If your shoulder pain built up from constantly lifting above chest level, stocking, scanning, reaching, and loading, say that plainly and keep saying it the same way. Not a different version every time somebody in a polo shirt asks.

This matters even more if you're also a firefighter, because the insurer may try to pin the problem on your firefighting duties, old training, workouts, or literally anything except the warehouse.

The third screwup is telling the wrong employer or waiting too long

A lot of people new to New York get confused here.

If the warehouse job caused the shoulder injury, the warehouse employer is the one that needs notice. Not your FDNY supervisor. Not your union rep first. Not your cousin.

In a New York workers' comp claim, you generally need to notify the employer within 30 days and file the employee claim form within two years. Miss the notice window and the carrier starts swinging.

People also hear about New York's 90-day notice-of-claim rule and apply it to everything. That's for claims against city agencies, the MTA, and other public entities. If you blew out a tire in a pothole crash on Queens Boulevard and wanted to go after the City, that 90-day issue matters. A private warehouse shoulder claim is different. Don't lose time chasing the wrong rule.

Medical records can save you or bury you

This is where people accidentally sabotage themselves.

You go to urgent care in Elmhurst, or an orthopedist near Union Turnpike, and you say, "Shoulder pain, no specific injury." That's not enough. The chart needs the work mechanism: repetitive overhead lifting, worsening over time, reduced range of motion, pain with reaching, pain at night, weakness.
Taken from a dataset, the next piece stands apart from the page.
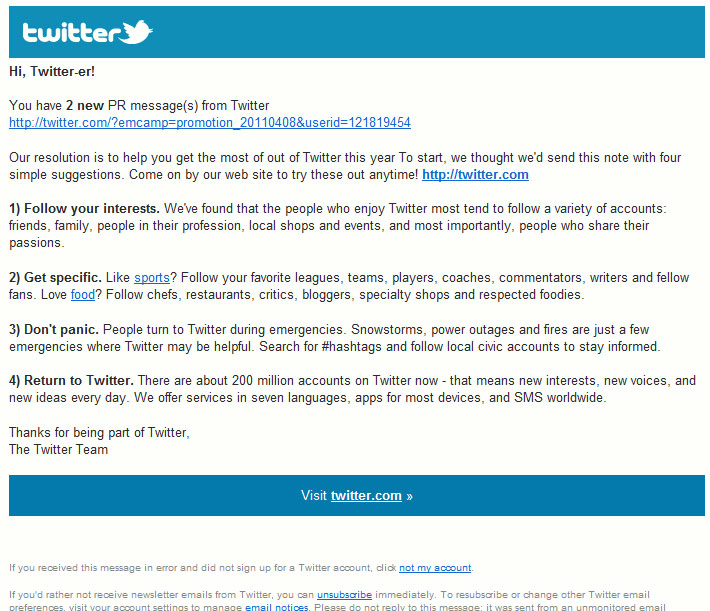The width and height of the screenshot is (710, 611).
Task: Click the not my account link
Action: [x=434, y=568]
If your record just says "shoulder pain" and your Instagram shows you carrying a kayak two years ago, guess which story the carrier likes better.

A few things not to do:

  • Don't delete posts after the claim starts, don't make new braggy posts about workouts or side jobs, don't tell doctors "maybe it's from the gym" if that isn't true, and don't miss appointments because you think the pain is "basically the same"
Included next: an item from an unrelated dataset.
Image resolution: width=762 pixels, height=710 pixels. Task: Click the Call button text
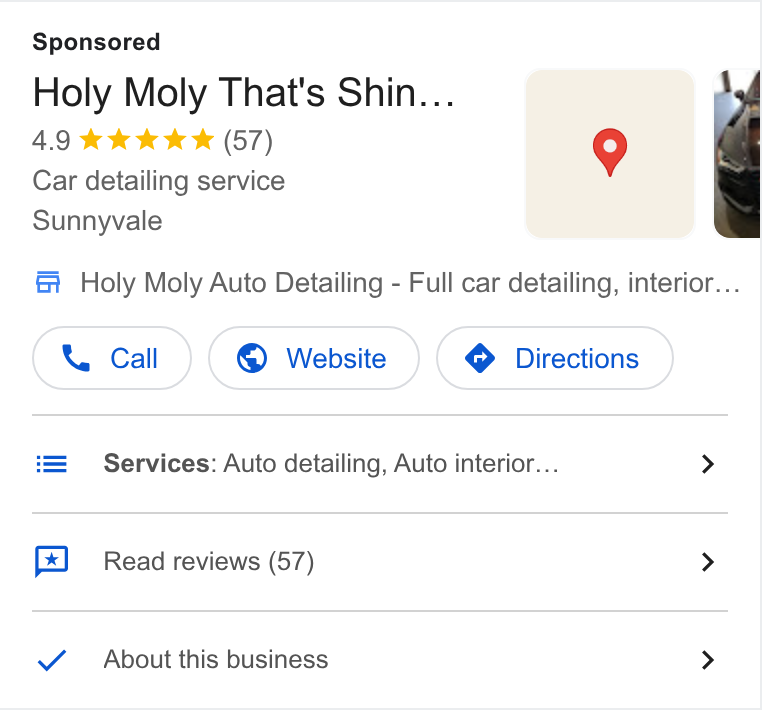click(x=134, y=359)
Deleting old content can be spun as hiding evidence. Posting new "grind never stops" stuff while you're claiming limited shoulder use is just handing them ammunition.

The fourth screwup is acting normal on surveillance days

Yes, this happens.

If you're in Queens, they may watch your building, the grocery store lot, or the block outside your place. Maybe in Richmond Hill. Maybe in Woodside. They don't need a movie-worthy stakeout. They just need thirty seconds of you lifting something awkwardly into a trunk and then they'll pretend that means you can do repetitive overhead warehouse work all shift.

That doesn't mean live like a statue. It means don't push through pain to look tough. Firefighters are especially bad at this. A lot of guys think if they admit limits, they're cooked. So they overdo it, then the carrier uses that one clip forever.

The fifth screwup is forgetting that "off duty" doesn't mean "not covered"

This trips up people who just moved here.

Being a firefighter does not magically turn every injury into an FDNY issue. If you were off duty and got hurt in your separate warehouse job, that can still be a valid workers' comp claim through that employer. The fact that you also have a physically demanding public job just gives the insurer more alternate explanations to throw around.

And if you drove upstate after a shift, hit black ice on I-90 near Rochester months earlier, posted pictures from that trip, or had some old rec-league photos, expect them to mash all of it together and call your shoulder problem "preexisting."

That's why the biggest mistake is letting everybody else write the story first. Your report, your medical history, and your online footprint need to line up before the insurance company turns an old photo into the whole case.

by Carmen Ortiz on 2026-03-23

This article is for informational purposes only and is not legal advice. Every case is different. If you or a loved one was injured, talk to an attorney about your situation.